Data items:

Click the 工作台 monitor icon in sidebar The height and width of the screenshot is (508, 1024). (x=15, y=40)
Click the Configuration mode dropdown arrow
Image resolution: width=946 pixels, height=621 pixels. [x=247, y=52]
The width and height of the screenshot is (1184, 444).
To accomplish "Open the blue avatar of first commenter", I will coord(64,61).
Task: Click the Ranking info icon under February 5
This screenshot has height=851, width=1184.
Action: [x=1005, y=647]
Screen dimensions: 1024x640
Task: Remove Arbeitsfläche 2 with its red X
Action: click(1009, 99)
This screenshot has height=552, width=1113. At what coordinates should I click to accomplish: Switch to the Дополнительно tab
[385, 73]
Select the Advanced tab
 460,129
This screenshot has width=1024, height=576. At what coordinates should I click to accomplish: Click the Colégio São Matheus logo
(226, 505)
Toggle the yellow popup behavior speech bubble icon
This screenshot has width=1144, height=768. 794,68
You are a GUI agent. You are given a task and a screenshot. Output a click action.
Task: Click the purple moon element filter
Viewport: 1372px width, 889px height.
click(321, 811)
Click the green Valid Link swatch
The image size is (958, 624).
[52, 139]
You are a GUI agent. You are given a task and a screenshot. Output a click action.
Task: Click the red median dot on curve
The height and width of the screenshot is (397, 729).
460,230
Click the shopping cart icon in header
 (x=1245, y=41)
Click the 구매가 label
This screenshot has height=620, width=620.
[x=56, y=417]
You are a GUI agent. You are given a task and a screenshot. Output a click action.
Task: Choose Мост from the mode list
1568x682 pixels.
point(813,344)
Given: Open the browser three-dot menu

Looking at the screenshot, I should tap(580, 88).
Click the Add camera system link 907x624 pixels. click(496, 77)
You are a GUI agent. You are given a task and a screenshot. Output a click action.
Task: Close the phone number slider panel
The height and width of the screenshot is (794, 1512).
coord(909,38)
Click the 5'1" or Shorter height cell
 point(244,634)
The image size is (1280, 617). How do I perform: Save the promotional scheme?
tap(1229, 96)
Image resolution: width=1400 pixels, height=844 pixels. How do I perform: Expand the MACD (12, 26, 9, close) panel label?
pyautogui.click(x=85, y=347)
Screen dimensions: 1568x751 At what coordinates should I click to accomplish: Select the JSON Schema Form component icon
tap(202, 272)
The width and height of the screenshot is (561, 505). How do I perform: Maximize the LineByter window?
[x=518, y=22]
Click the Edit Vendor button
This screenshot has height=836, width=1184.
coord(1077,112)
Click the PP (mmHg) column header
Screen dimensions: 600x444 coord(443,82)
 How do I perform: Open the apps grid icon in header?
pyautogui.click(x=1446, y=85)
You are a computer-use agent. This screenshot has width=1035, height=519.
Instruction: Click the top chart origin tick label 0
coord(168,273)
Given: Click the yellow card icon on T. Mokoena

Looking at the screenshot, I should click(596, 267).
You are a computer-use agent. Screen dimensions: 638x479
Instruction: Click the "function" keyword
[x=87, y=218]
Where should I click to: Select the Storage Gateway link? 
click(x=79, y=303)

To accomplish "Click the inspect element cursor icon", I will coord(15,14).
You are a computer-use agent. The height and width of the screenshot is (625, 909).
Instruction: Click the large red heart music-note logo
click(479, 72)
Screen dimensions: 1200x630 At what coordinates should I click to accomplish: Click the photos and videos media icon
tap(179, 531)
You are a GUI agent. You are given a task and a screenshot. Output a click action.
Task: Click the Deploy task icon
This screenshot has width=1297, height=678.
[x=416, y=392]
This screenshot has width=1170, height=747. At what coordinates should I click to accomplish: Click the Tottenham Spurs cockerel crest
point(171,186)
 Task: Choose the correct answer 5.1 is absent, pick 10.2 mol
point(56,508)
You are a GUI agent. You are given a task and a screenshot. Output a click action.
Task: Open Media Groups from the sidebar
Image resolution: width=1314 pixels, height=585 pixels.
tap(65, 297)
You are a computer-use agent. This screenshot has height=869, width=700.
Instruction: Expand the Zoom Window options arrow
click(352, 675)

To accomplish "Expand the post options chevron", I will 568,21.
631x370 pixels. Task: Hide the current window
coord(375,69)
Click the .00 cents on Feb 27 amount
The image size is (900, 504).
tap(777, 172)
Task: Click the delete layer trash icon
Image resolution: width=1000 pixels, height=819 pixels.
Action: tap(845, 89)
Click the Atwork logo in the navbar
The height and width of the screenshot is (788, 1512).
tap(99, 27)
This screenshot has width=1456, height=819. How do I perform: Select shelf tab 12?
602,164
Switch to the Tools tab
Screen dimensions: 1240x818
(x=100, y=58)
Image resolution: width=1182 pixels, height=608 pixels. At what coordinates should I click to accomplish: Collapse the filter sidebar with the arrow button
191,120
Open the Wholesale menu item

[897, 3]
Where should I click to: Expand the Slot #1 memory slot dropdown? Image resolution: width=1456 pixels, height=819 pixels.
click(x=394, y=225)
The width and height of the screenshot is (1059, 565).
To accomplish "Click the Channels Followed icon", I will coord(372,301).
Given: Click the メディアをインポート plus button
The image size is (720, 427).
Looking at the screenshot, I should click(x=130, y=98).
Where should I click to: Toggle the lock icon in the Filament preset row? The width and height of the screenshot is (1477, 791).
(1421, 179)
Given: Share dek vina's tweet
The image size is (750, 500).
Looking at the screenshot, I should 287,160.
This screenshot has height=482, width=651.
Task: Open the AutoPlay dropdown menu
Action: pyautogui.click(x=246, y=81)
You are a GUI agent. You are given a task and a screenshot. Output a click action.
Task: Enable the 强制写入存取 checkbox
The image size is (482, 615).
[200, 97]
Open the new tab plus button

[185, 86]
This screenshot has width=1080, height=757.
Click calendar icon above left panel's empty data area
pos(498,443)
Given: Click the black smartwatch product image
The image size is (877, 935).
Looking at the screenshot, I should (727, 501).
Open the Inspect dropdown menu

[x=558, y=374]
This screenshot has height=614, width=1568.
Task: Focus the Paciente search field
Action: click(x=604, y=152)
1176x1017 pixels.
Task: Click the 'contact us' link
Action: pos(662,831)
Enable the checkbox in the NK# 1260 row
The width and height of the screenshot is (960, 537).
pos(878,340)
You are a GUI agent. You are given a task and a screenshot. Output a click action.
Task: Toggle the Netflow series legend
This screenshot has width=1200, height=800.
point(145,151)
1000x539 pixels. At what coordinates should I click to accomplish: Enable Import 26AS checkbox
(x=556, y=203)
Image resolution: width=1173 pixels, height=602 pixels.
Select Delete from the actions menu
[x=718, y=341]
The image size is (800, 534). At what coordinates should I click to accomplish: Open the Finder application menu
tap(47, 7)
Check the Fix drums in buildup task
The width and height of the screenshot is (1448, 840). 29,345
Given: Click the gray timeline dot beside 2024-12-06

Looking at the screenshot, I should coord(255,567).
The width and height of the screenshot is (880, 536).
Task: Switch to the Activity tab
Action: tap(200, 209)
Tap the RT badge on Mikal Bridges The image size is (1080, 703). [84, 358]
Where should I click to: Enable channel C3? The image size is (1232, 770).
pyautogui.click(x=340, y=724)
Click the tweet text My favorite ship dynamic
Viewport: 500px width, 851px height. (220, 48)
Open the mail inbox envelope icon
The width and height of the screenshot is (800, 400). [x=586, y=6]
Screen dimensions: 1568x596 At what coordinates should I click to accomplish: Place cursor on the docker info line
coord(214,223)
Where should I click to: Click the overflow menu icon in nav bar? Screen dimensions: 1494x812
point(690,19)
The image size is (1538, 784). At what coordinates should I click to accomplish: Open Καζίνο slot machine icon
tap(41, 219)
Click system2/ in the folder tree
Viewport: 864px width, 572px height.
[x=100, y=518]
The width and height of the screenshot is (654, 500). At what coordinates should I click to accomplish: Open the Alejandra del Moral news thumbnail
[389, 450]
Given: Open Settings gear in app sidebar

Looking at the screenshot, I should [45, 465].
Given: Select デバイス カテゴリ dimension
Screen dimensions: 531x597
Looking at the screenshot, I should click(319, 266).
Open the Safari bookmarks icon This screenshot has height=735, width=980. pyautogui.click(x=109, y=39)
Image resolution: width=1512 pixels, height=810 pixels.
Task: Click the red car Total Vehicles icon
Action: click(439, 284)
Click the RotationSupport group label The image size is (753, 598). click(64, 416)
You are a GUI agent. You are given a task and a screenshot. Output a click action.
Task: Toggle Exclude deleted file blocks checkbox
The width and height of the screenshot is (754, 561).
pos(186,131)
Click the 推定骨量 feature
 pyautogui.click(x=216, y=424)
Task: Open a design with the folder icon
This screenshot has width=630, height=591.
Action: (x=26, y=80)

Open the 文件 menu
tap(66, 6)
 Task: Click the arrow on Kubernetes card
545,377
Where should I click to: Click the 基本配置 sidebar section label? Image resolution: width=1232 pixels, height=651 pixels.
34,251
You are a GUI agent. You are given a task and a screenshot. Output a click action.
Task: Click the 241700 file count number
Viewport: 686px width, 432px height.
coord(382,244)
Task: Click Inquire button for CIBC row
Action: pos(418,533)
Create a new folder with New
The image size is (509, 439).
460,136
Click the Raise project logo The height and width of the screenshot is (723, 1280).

Task description: Going back over the entries above, copy word for word every line from the one that has "Given: Click the yellow" on through the one that has "Click the .00 cents on Feb 27 amount".

Task answer:
Given: Click the yellow card icon on T. Mokoena

Looking at the screenshot, I should click(596, 267).
You are a computer-use agent. Screen dimensions: 638x479
Instruction: Click the "function" keyword
[x=87, y=218]
Where should I click to: Select the Storage Gateway link? 
click(x=79, y=303)

To accomplish "Click the inspect element cursor icon", I will coord(15,14).
You are a computer-use agent. The height and width of the screenshot is (625, 909).
Instruction: Click the large red heart music-note logo
click(479, 72)
Screen dimensions: 1200x630 At what coordinates should I click to accomplish: Click the photos and videos media icon
tap(179, 531)
You are a GUI agent. You are given a task and a screenshot. Output a click action.
Task: Click the Deploy task icon
This screenshot has width=1297, height=678.
[x=416, y=392]
This screenshot has width=1170, height=747. At what coordinates should I click to accomplish: Click the Tottenham Spurs cockerel crest
point(171,186)
 Task: Choose the correct answer 5.1 is absent, pick 10.2 mol
point(56,508)
You are a GUI agent. You are given a task and a screenshot. Output a click action.
Task: Open Media Groups from the sidebar
Image resolution: width=1314 pixels, height=585 pixels.
tap(65, 297)
You are a computer-use agent. This screenshot has height=869, width=700.
Instruction: Expand the Zoom Window options arrow
click(352, 675)

To accomplish "Expand the post options chevron", I will 568,21.
631x370 pixels. Task: Hide the current window
coord(375,69)
Click the .00 cents on Feb 27 amount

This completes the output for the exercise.